How will filing bankruptcy affect my tax refunds?


It’s the time of year when people start thinking about tax refunds. Many people use overwithholding of taxes as a forced savings plan. My clients who do this often ask if they will be forced to turn over their tax refunds to the Bankruptcy Court or if they should wait to file their taxes until after their bankruptcy is completed.

As with many legal questions, the answer is “it depends.” Relevant factors include the Chapter under which you are filing, which Court has jurisdiction over your case, the size of the refund, and what exemptions are available to you.

A tax refund is an asset, even if you haven’t received it yet. Most bankruptcy clients are allowed to keep most (or all) of their assets. (See THIS BLOG POST for the reasons why.) Depending on which set of exemptions you use, your bankruptcy attorney may be able to protect your anticipated refund. If your attorney cannot protect the expected refund, he or she may be able to protect the funds once you receive them. (An expected refund is categorized differently than funds you have received and different exemptions may apply.)

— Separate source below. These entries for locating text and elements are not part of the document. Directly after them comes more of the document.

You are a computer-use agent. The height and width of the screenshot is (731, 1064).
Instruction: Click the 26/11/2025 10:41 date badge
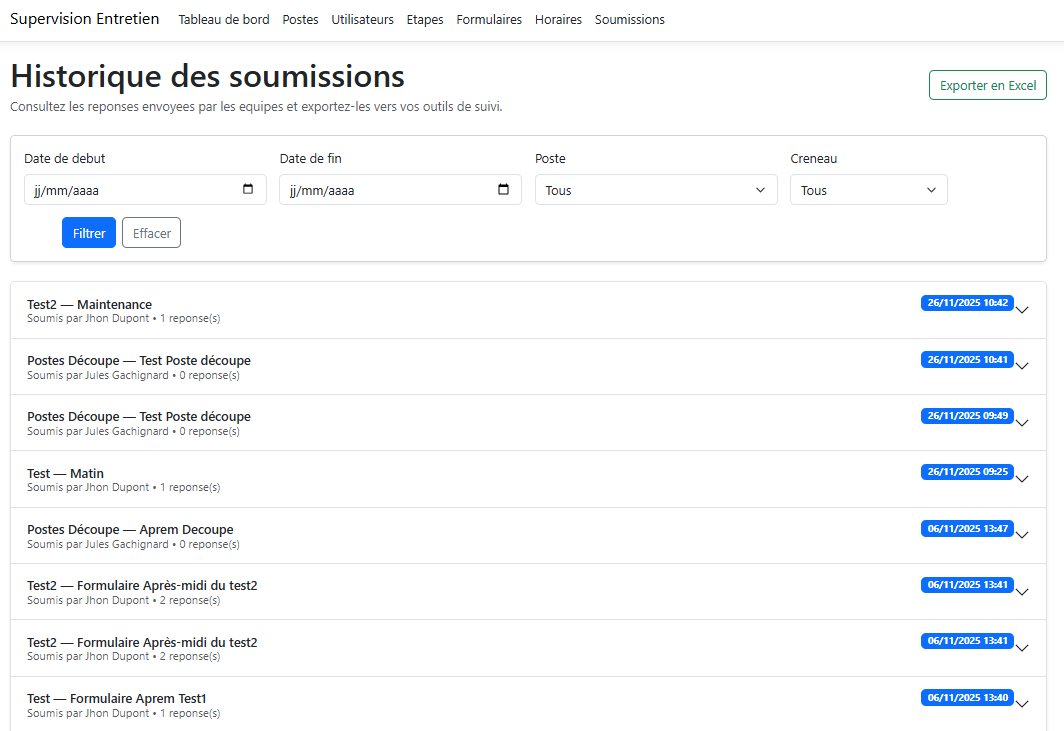click(x=967, y=359)
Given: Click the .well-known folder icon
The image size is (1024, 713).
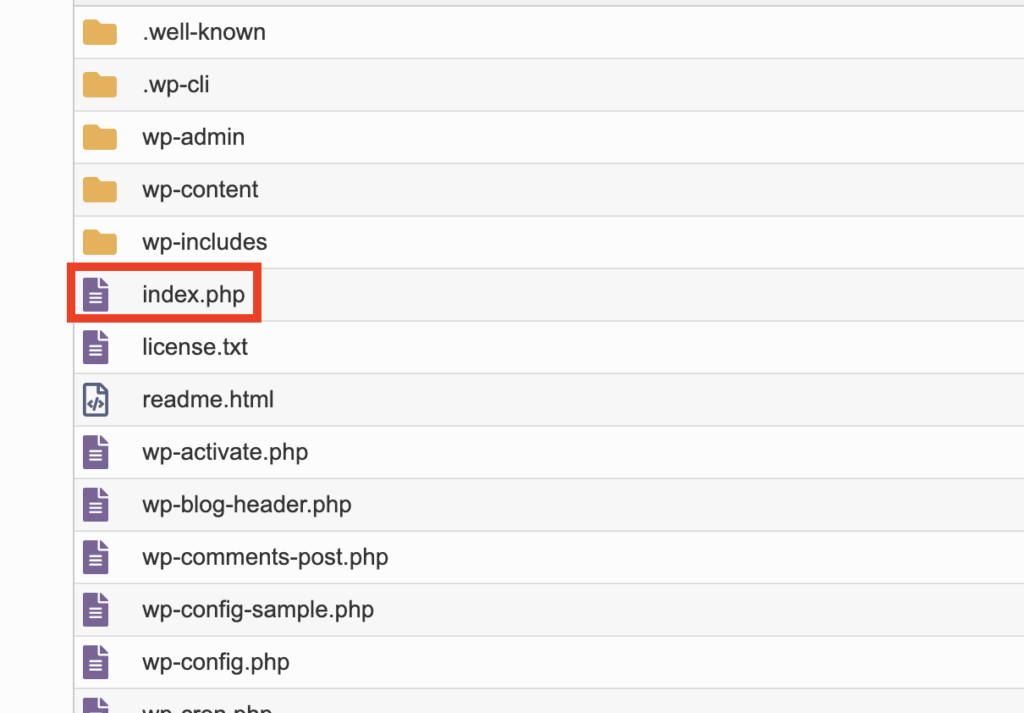Looking at the screenshot, I should [99, 32].
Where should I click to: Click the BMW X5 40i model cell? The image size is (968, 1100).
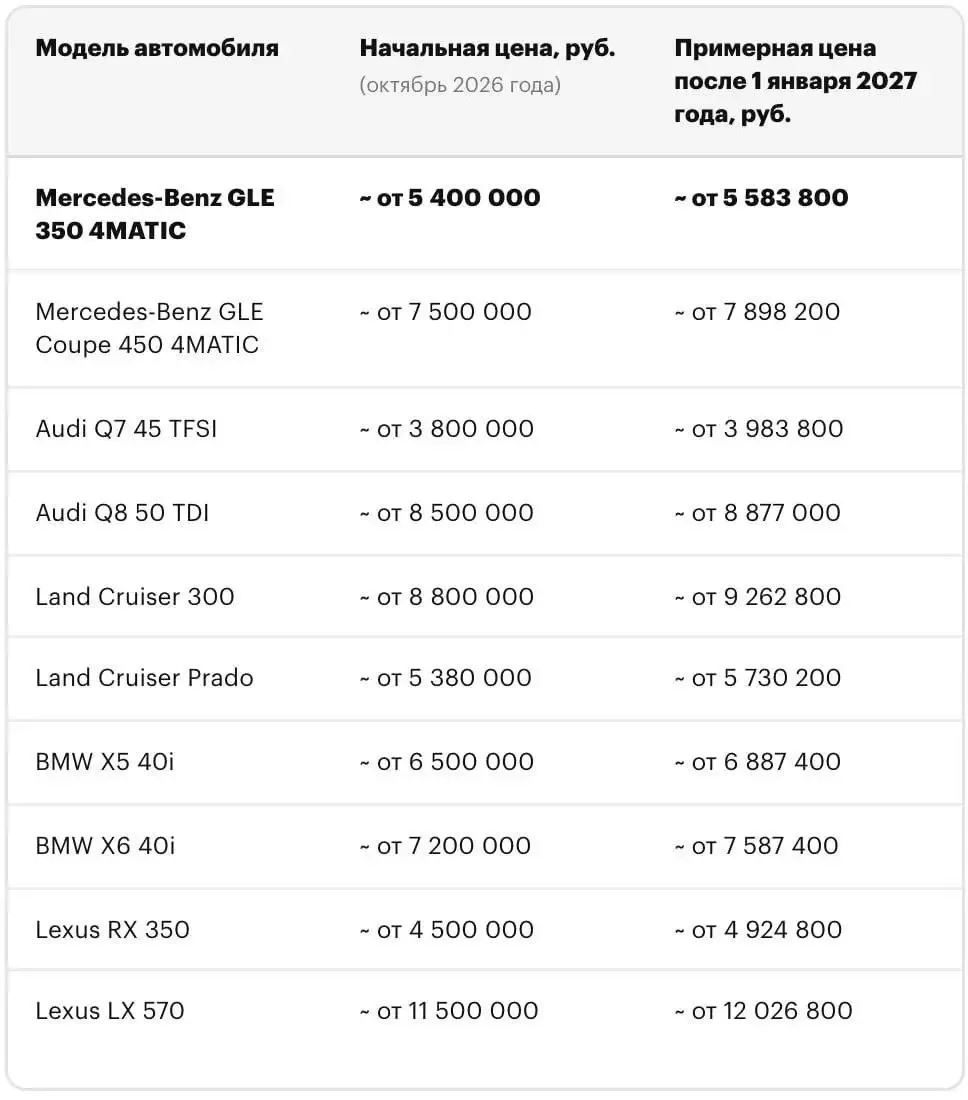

For Chapter 13 filers, some jurisdictions require tax refunds to be surrendered to the trustee each year of the plan. Others allow the debtor to keep them. Your attorney can tell you how your jurisdiction treats this issue.

If you are considering filing for bankruptcy, be sure to speak with an attorney to determine what options will benefit you the most. Some people will be better off filing their taxes before filing bankruptcy, others will benefit by filing the bankruptcy first. This is an important decision that should not be made lightly. Timing can make all the difference.